Question

For my app I would like to be able to open files from email attachments or file browsers, and have them be processed in the background - perhaps with a Toast providing success/failure feedback. I have the following intent-filters setup:

        <intent-filter>
            <action android:name="android.intent.action.VIEW"/>

            <category android:name="android.intent.category.DEFAULT"/>
            <category android:name="android.intent.category.BROWSABLE"/>

            <data android:mimeType="application/octet-stream"/>
        </intent-filter>

        <intent-filter>
            <action android:name="android.intent.action.VIEW"/>
            <action android:name="android.intent.action.EDIT"/>

            <category android:name="android.intent.category.DEFAULT"/>
            <category android:name="android.intent.category.BROWSABLE"/>

            <data
                android:mimeType="*/*"
                android:host="*"
                android:pathPattern=".*\\.mpb"
                android:scheme="file"/>
        </intent-filter>

However, if I place those filters under a BroadcastReceiver, Android seemingly refuses to acknowledge the existence of those filters. It works properly if I place the exact same filters under an Activity. Is this a limitation of Android intent-filters?

For now I am simply using the Activity to pass the intent along to the IntentService in which I process the file - much the same as what my BroadcastReceiver would've done - and then call finish() and return;. This gets the job done, but is a bad user experience because an activity appears instantaneously and disappears.

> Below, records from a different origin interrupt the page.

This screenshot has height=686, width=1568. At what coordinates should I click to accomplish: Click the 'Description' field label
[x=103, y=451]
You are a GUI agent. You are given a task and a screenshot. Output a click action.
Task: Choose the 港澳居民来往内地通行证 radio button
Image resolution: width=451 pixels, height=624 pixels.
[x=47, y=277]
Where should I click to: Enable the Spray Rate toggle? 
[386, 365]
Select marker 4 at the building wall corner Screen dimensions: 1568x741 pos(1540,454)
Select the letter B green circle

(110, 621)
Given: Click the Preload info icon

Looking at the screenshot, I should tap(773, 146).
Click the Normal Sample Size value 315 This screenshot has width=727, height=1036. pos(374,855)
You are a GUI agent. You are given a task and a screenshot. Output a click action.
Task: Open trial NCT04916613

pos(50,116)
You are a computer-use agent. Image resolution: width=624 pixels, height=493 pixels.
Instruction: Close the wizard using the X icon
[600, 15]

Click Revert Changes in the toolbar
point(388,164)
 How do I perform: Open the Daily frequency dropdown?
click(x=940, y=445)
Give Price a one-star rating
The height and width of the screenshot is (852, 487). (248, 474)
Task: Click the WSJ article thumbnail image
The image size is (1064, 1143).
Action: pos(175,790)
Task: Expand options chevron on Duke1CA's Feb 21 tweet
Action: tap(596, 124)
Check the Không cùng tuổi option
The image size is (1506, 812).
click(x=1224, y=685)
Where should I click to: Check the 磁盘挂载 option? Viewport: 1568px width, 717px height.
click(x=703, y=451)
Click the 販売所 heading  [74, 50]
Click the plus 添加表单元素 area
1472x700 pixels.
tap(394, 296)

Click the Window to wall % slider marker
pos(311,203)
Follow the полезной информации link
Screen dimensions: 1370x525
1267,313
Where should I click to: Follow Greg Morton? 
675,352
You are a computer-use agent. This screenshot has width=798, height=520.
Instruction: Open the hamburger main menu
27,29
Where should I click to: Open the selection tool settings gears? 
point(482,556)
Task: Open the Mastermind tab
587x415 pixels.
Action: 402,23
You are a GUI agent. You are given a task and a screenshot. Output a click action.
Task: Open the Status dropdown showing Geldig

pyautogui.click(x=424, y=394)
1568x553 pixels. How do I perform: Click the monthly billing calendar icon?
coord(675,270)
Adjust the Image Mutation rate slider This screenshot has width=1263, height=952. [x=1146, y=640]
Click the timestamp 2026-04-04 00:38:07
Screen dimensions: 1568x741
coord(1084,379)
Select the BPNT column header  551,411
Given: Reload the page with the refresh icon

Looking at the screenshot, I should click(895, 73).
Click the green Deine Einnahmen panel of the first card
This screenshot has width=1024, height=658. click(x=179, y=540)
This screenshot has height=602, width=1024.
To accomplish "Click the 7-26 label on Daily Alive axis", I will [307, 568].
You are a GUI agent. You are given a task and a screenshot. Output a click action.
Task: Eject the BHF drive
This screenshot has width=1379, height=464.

I'd much rather get the BroadcastReceiver to work, so is there something I'm missing?

Était-ce utile?

La solution

is there something I'm missing? - Yes, I afraid there is.

the reason you don't receive broadcast with the same intent filter that activity do catch is simple:

the application that triggers this event (gmail application in your example) is starting implicit activity , and not sending broadcast.

what means that if no broadcast is been sent - then you can forget about receive it via BroadcastReceiver

no work around that, instead of launching your own activity.

starting implicit activity instead of sending broadcast with ACTION_VIEW is making sense, because after all - ACTION_VIEW is all about showing something, so it won't make sense that in reaction to user click on file - something will happened only in background.

you right that launching and imidatly finishing activity in that case is a bad user experience, but not showing anything visible is event worse - the user will continue clicking because he think that nothing happens...

what I would do instead of you - show special meaningful activity that visualize whatever processing you are doing instead of doing it only in background, and when the process finish - finish also the activity.